La Nazionale à deux matches de s’offrir du temps

Par Luca Dangréaux publié le 05 Sep 2019

En football, le temps est une denrée aussi recherchée que rare. Tout le monde en veut, personne n’en a. Exemple le plus récurrent : un entraîneur débarque sur un nouveau banc de touche et réclame du temps. Du temps pour s’habituer au nouvel environnement, du temps pour appréhender son nouvel effectif et du temps pour lui inculquer ses idées de jeu. C’est normal, il a raison, mais il ne l’obtient pas. Pour vous donner une idée de l’importance des deux prochains matches de la Squadra Azzurra, Roberto Mancini pourrait s’offrir neuf mois de sérénité. Neuf mois !

Bonifier le sans-faute initial

Un point sur la situation du groupe J pour s’expliquer.

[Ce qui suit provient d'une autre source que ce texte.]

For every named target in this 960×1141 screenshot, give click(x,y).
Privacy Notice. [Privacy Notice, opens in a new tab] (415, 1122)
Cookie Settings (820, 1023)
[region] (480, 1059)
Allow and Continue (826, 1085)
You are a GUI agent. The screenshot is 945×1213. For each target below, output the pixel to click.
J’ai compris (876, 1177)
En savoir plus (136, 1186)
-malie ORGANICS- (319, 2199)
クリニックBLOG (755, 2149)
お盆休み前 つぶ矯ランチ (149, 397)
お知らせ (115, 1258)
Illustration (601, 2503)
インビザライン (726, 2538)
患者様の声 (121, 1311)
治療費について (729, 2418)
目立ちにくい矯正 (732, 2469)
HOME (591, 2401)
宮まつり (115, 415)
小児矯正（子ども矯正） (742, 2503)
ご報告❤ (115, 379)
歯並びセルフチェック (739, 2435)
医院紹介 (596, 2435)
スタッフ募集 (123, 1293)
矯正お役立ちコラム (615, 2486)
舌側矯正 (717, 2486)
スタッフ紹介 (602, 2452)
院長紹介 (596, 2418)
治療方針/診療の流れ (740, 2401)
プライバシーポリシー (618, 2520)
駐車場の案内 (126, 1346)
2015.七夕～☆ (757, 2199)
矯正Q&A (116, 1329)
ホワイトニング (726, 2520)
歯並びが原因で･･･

L’Italia est première de son groupe qualificatif à l’Euro 2020 avec quatre succès en autant de matches (face à la Finlande, au Liechtenstein, à la Bosnie-Herznégovie et en Grèce). Un leader incontesté puisqu’aucune autre équipe n’a réussi cette performance et sa différence de buts est de +12, ce qui est énorme (13 buts pour, 1 contre). Mais la Nazionale ne doit pas se reposer sur ce sans-faute initial et doit impérativement donner un nouveau coup de fouet. En cette première semaine de septembre, elle affronte ses deux plus proches poursuivants ; l’Arménie d’abord (3e avec 6 points) et la Finlande ensuite (2e avec 9 points). Roberto Mancini en conférence de presse : « L’Arménie est physiquement en avance sur nous et nous devrons utilisé d’autres armes. Pour ce qui est de l’équipe qui débutera, je n’ai qu’un seul doute. Ces deux matches sont fondamentaux pour nous ». En les remportant, les Azzurri auraient minimum neuf points d’avance sur la zone non-qualificative. À quatre matches de la fin des éliminatoires – dont un déplacement au Liechtenstein – autant dire que la pré-vente serait quasiment bookée.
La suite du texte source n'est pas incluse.